I don't know, I took one look at that squid with teeth and I grimaced, moved away from the laptop and uttered some noise that sounded like 'Yeeeeeeeuuuhuhh...'

Posted on 5/15/2010 8:34 AM
CabaretGoth

I just Googled stoplight loosejaw and OMFG WHAT IS THAT THING??!?!!?

Posted on 6/19/2010 11:53 AM
Toasted_Smurf

#13 is still the creepiest (imo) O~o

0 Replies | Reply | Posted on 3/15/2010 6:35 PM
Kev_cool7117

#3 = Lovercraftian horror.

0 Replies | Reply | Posted on 3/14/2010 4:31 PM
asdfzxc920

After horror after pant-s**tting horror, I was dreading #1. Then it turned out to be the f**king angler-fish's retarded cousin.
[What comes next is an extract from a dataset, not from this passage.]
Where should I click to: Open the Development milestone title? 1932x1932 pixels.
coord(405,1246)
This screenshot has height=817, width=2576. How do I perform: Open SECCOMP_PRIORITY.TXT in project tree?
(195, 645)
0 Replies | Reply | Posted on 3/10/2010 7:09 PM
alexoblivion

The creatures toward the end didn't creep me out as much as the ones before. That squid with the teeth? That thing's a whole lot creepier than the wolf trap. And that smiley-face spider reminds me of Evil Otto from "Berserk."

Great list, as always!

0 Replies | Reply | Posted on 3/6/2010 6:03 PM
anatolebahorel

Aye aye lemurs are cute, dammit! I loved 'em when I was a kid. :(

And why are these animals scary when they're so friggin' harmless? I wouldn't mind meeting any of these but the jellyfish or the turtle (I wouldn't know if they could hurt me).

0 Replies | Reply | Posted on 3/2/2010 4:24 PM
FreeValidity

#7 and #8 are never gonna leave me alone! OMG! I thought I hated bigs before this!

0 Replies | Reply | Posted on 2/11/2010 5:05 PM
CGFE

#3 looks like the Baby Metroid in Super Metroid for SNES.

1 Replies | Hide Replies | Reply | Posted on 2/7/2010 2:24 AM
ybtone

holy s**t it does

Posted on 2/13/2010 8:44 PM
swarde

Jesus, that mole looks like what would happen if you pressed the pause button while his head was exploding.

0 Replies | Reply | Posted on 1/17/2010 10:23 AM
Fujicakes

As a board certified physician who has seen innumerable nasty, decaying things, I can only say:
Eewwww. Worst one? the mole. Jesus, no WONDER they stay underground! Good God.

0 Replies | Reply | Posted on 12/21/2009 4:17 PM
orangem

As a board certified physician who has seen innumerable nasty, decaying things, I can only say:
Eewwww. Worst one? the mole. Jesus, no WONDER they stay underground! Good God.

0 Replies | Reply | Posted on 12/21/2009 4:16 PM
orangem

CRACKED HAS DONE IT AGAIN

FACTUAL ERROR BONANZA Y'ALL

The clearhead fish's eyes are not fixed to gaze upwards. They can move around inside the head at pretty much all angles. I'm also pretty sure that the default position is in the eye socket membranes in the front of its head! Who'da thunk it!

1 Replies | Hide Replies | Reply | Posted on 12/18/2009 2:32 AM
skribb

Cool, aside from the fact that your new information doesn't change how freaking CREEPTASTIC it is! Good God! Does it even matter? The thing is a swimming mind-terror!